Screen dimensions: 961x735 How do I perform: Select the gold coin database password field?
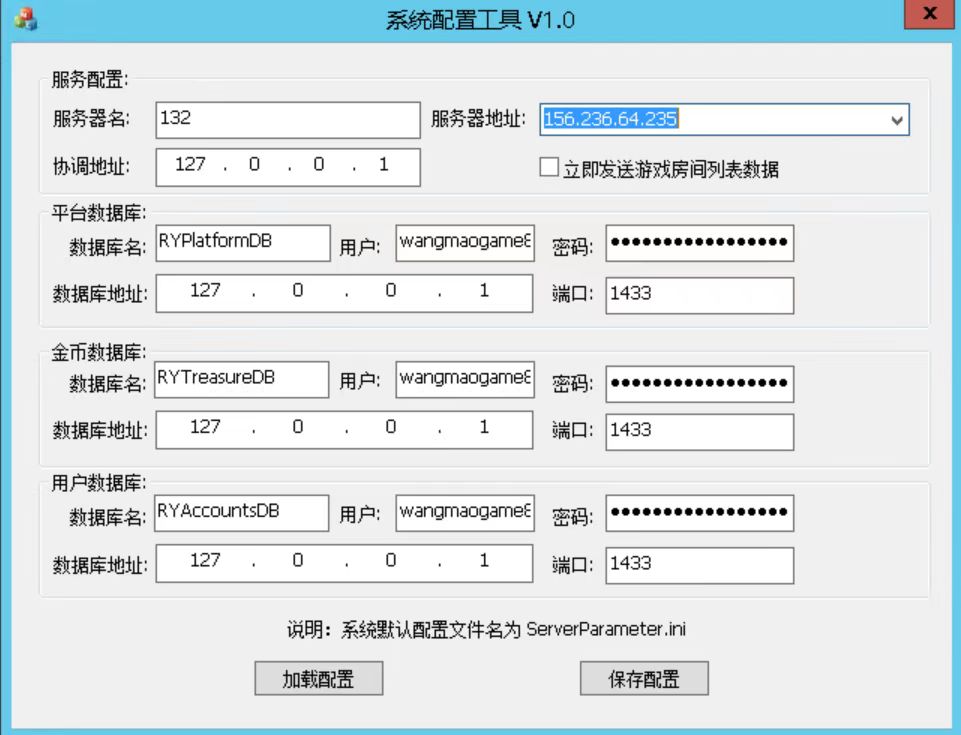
++++
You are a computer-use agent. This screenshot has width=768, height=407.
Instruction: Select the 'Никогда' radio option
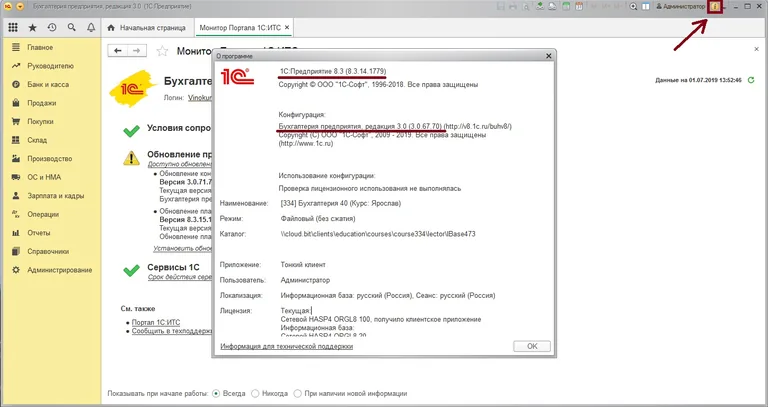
++++
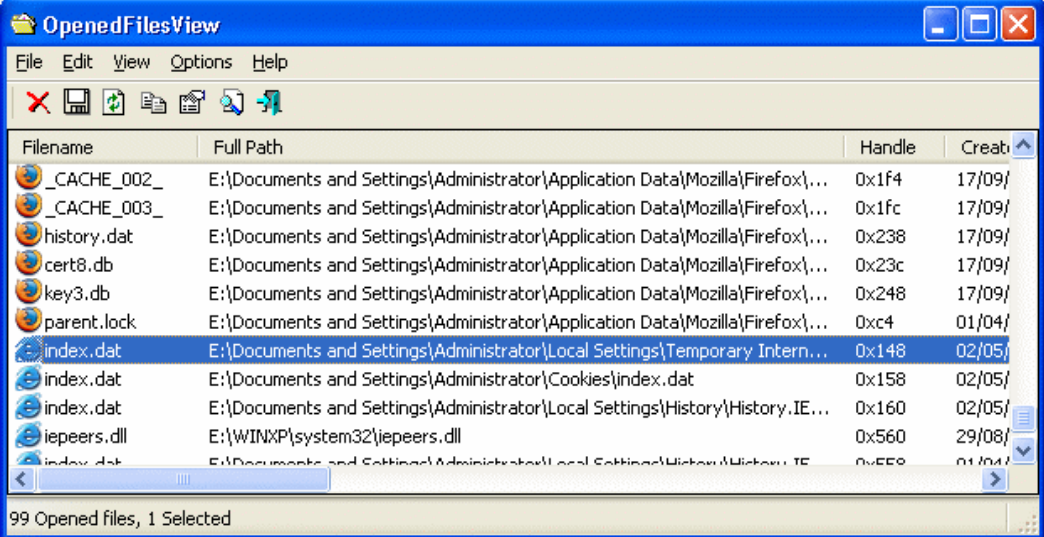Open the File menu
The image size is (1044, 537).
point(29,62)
++++
→ **Task**: Within the material above, extract exactly the lines that start at the line containing "You are a computer-use" and stop after the line containing "Instruction: Select the", and only those.

→ **Answer to this exercise**:
You are a computer-use agent. This screenshot has width=768, height=407.
Instruction: Select the 'Никогда' radio option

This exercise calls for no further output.